▶ **Given data**

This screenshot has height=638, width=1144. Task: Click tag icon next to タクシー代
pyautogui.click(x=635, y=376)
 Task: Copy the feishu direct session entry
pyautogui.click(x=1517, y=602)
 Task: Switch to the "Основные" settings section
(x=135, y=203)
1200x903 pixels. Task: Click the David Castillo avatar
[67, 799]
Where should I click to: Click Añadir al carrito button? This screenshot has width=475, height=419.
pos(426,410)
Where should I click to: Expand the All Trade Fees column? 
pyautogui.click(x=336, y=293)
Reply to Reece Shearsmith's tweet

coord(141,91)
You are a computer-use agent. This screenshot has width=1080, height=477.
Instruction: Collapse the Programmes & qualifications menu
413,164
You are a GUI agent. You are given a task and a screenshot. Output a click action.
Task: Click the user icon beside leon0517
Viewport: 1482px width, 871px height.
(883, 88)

▶ **What is required**
Rewrite the listing from the line with "You are a computer-use" through the end of the listing, replacing "Collapse" with "Expand" and leaving everything else unchanged.

▶ **Exercise solution**
You are a computer-use agent. This screenshot has width=1080, height=477.
Instruction: Expand the Programmes & qualifications menu
413,164
You are a GUI agent. You are given a task and a screenshot. Output a click action.
Task: Click the user icon beside leon0517
Viewport: 1482px width, 871px height.
(883, 88)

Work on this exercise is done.